Setelah mencampur seluruh bahan, adonan kemudian dimasukkan ke dalam cetakan berbentuk bunga yang sudah dioles mentega. Setelah itu adonan dipanggang di atas nampang berbahan kuningan yang diletakkan di atas arang. Lebih dari satu jam kemudian, kembang waru pun matang. Warnanya kuning keemasan, rasanya empuk, manis, sedikit renyah di bagian tepi.
Dari sajian raja, terjangkau bagi rakyat jelata, belakangan kembang waru mulai langka. Hanya ada sebagian wilayak Kotagede yang masyarakatnya masih membuat kembang waru dengan cara tradisional. Di antaranya beberapa warga di Kampung Bumen, dan Kampung Basen, Kotagede, Yogyakarta.
Sadiman (72) adalah salah satu pembuat kembang waru yang masih aktif memproduksi penganan ini, sejak 30 tahun silam. Dulu ia memimpin 11 pembuat kembang waru. Saat ini kelompok itu sisa dua orang saja anggotanya.
Selain Sadiman, ada pula Basis Hargito, pegiat kembang waru sejak 1983 silam. “Hingga saat ini saya masih membuatnya dengan cara tradisional dan alat-alat tradisional,” ujar pria berusia 71 tahun tersebut.

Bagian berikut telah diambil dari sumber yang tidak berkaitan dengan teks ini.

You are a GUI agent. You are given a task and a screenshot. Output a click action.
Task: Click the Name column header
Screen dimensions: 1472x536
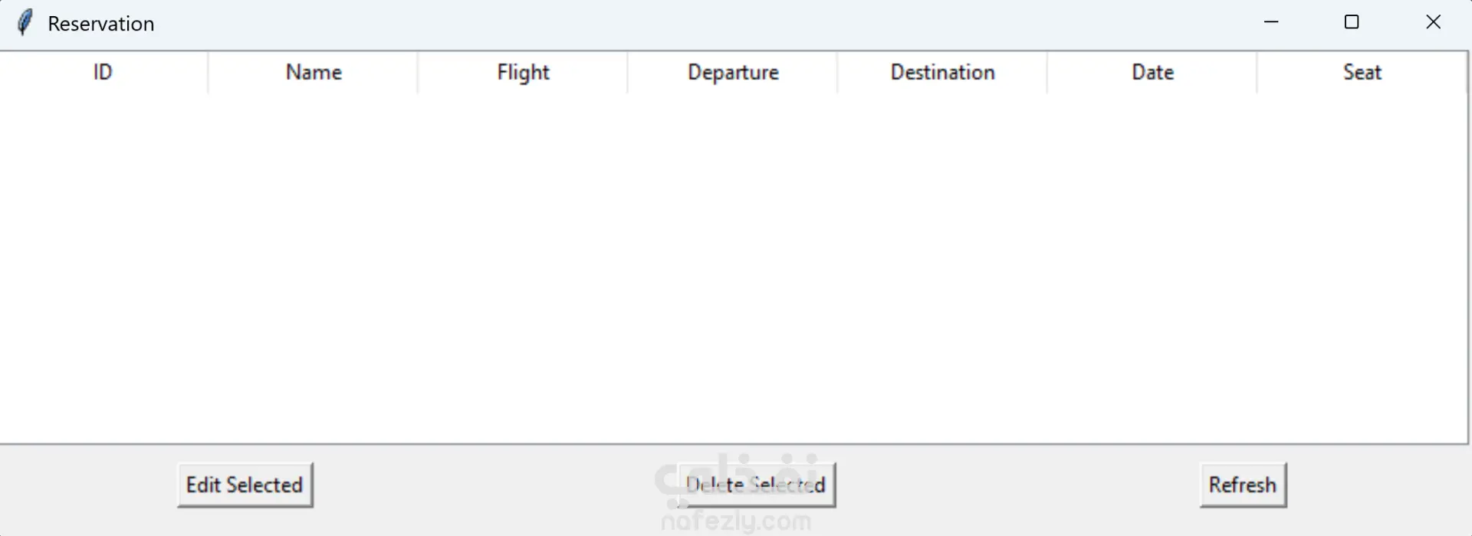click(314, 72)
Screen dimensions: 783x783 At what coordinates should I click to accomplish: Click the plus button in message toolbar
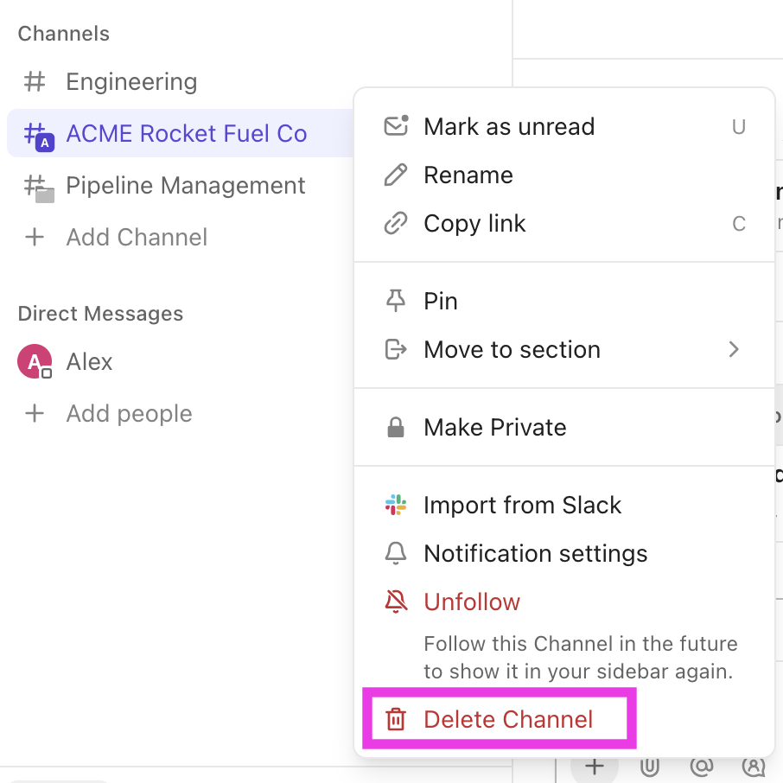tap(594, 766)
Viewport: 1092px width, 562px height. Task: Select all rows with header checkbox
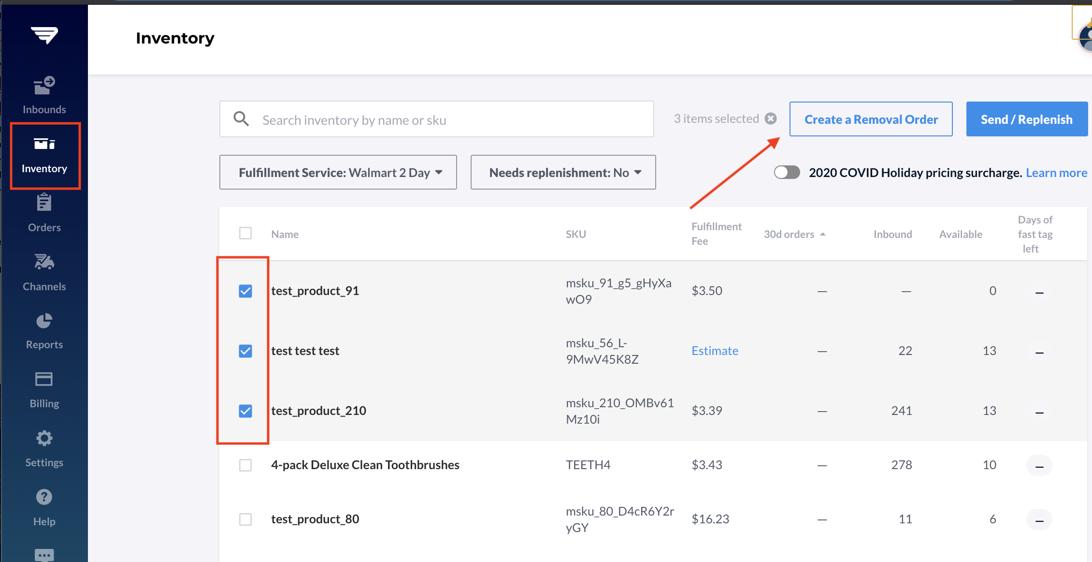pyautogui.click(x=245, y=234)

Komunitas Jelajah Pusaka Kotagede mencatat, pada 2012 tercatat ada 18 orang pegiat kembang waru. Pada 2016, jumlah ini hanya tersisa 8 orang saja. Meski terus terkikis, semangat melestarikan kembang waru masih terus ada.
Salah satunya terlihat lewat gelaran acara 2016: Kembang Waru Bersemi di Kotagede yang digagas Paguyuban Dimas Diajeng DIY. Acara tersebut turut menghadirkan perwakilan dari Asosiasi Pengusaha Jasaboga Indonesia (APJI), Indonesia Chef Association (ICA), dan pegiat kembang waru. Mereka berkolaborasi berupaya merumuskan cara untuk mengenalkan kembali kembang waru pada masyarakat Yogyakarta.
Dari acara tersebut, terungkap kesimpulan bahwa inovasi adalah kunci. Ukuran, bahan, dan warna adalah unsur yang dapat dimodifikasi. “Tepung terigu bisa diganti tepung lokal. Untuk warna bisa digunakan pewarna dari buah lokal seperti buah talok merah yang banyak di sekitar Kotagede,” pungkas Rudi haryanto dari ICA.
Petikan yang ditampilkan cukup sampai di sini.